The ACA has actually reduced this phenomenon of “job lock.”

A couple of weeks ago, I met Andrea in Richmond.

She had always dreamed of opening a software business, but both she and her business partner were considered uninsurable because of pre-existing conditions.

But the ACA changed everything – and after obtaining insurance through the exchanges, Andrea and her business partner were able to take that risk. Today, their successful business has a staff of twelve.

As Andrea said, quote, “Simply put, my business would not exist without the security of the Affordable Care Act.”

The coverage gains we have seen are remarkable – that’s clear from the hundreds of Virginians who’ve contacted me with stories like Andrea’s.

In fact, never before in our nation’s history has the rate of the uninsured dipped below 10 percent. In Virginia – a state where our legislature unfortunately wouldn’t expand Medicaid – we’ve still seen the uninsured rate dropped from 13 percent to 9 percent, and 327,000 Virginians got additional coverage.

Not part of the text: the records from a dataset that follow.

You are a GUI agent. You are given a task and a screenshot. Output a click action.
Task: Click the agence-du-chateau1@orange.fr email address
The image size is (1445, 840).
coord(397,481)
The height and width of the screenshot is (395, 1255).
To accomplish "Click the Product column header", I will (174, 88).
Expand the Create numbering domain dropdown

This is especially true in rural areas. Nationwide, the ACA has lowered the percentage of uninsured by 8 points in rural communities – rural communities that often struggle with hospitals that without ACA would be on the brink of financial extinction.

Here’s another quick example, this one from Janet in Moseley – from a rural area south of Richmond – who grows and sells organic vegetables to support her family, which includes four children:

She said, quote, “We went through various attempts to manage the cost of health insurance and health care in our finances before the ACA — with no good results. [Because of ACA], we have been able to have an appropriate plan, with a realistic deductible, access to quality doctors, and be able to go to preventative care annual appointments. We are quite fearful about what life and business may become without the ACA. ACA repeal would be disastrous.”

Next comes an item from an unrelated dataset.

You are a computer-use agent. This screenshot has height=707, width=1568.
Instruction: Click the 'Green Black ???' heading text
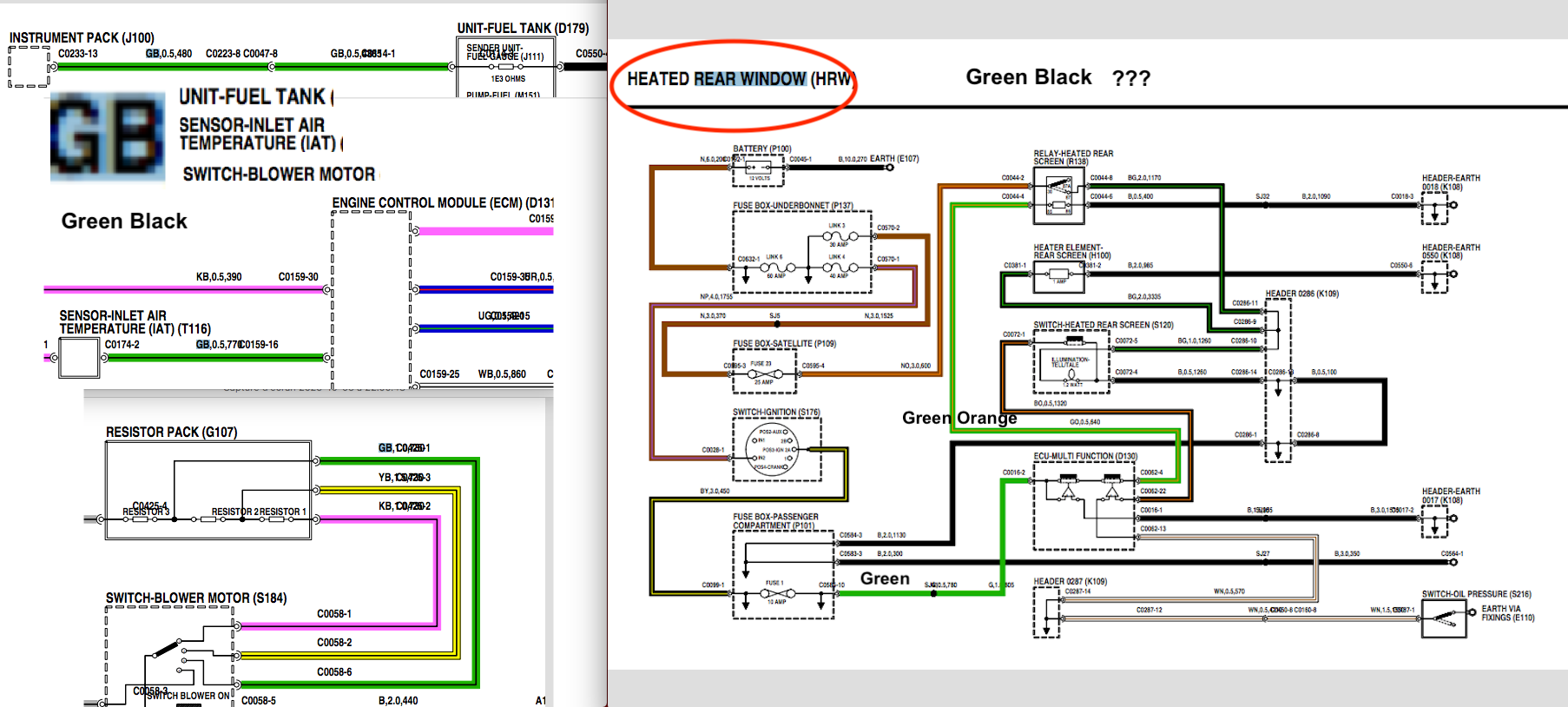[1057, 77]
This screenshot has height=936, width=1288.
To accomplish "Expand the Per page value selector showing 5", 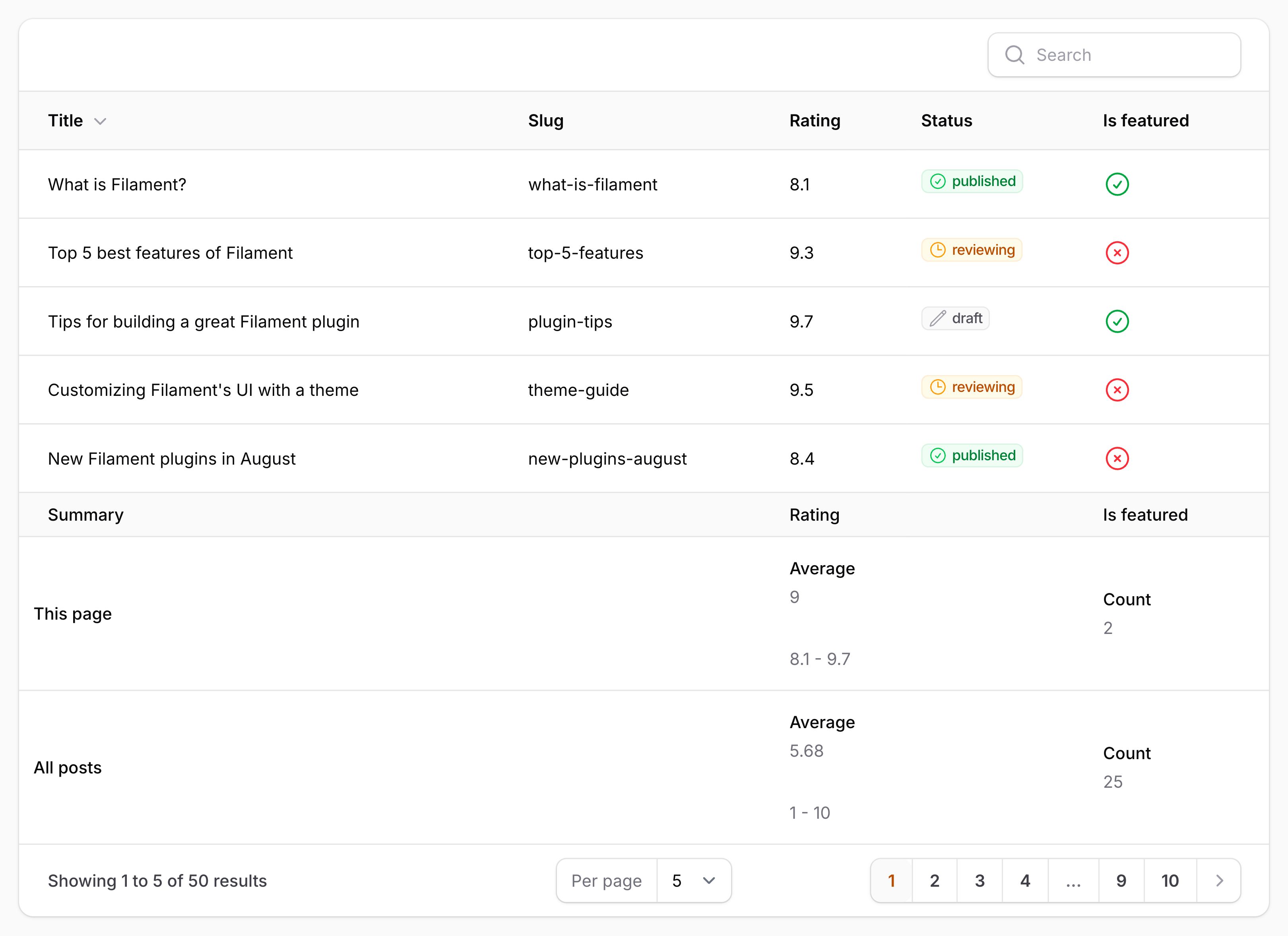I will click(694, 880).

Unfortunately, not only has Congressman Price strongly opposed the ACA, but his plan – or what framework of a plan we’ve seen, and other proposals — dramatically scale back the individual market reforms that allow people like Andrea and Janet to obtain meaningful coverage. As our workforce becomes more mobile than ever, Congressman Price has said people should have “access to care.” But access to care without affordable care isn’t true access.

For example, if we got rid of ACA without a plan to replace it, we’d see reinstatement of lifetime and annual limits on coverage. Those limits are what turned getting sick into a financial calamity for so many people.

Plans would be required to cover far less, in terms of conditions, moving away from the ACA’s promise that insurance is worth more than the paper it’s written on.

And, as I mentioned already, with close to a third of American workforce that’s already in some level of non-traditional work, who don’t work full-time in a long-term employment facility, would lose that flexibility to move from job to job.

We’ve also heard from Congressman Price plans to block grant, for example, Medicaid. We in Virginia have a very, very trim Medicaid program. We also have not expanded Medicaid, which I think was a grave mistake of the legislature. The Governor and I agreed, we should expand. Putting a block grant program in place for Virginia would be a disaster in terms of Medicaid.

As well, Congressman Price has voted against the Child Health Insurance Program, the CHIP program — one of the things that I was proud to expand in Virginia, and where we ended up signing up 98% of all eligible children. Congressman Price called the CHIP program, quote, “government-run socialized medicine.” What he didn’t say is, what do you say to the 200,000-plus kids in Virginia who get their coverage through CHIP?

So, I believe that Congressman Price’s approach – whether it’s on Medicaid block granting, whether it’s on ACA, whether it’s on the CHIP program, whether it’s his failure to come up with a sufficient plan that provides access and affordability – all mean that if we go forward with his nomination, the kind of chaos that would be created if you repeal ACA without a replacement plan in place, it will not only affect the 20 million-plus Americans who’ve got healthcare coverage through the ACA, but literally everyone else because it will absolutely pull the bottom out of the overall insurance market.

These are chances that we can’t take.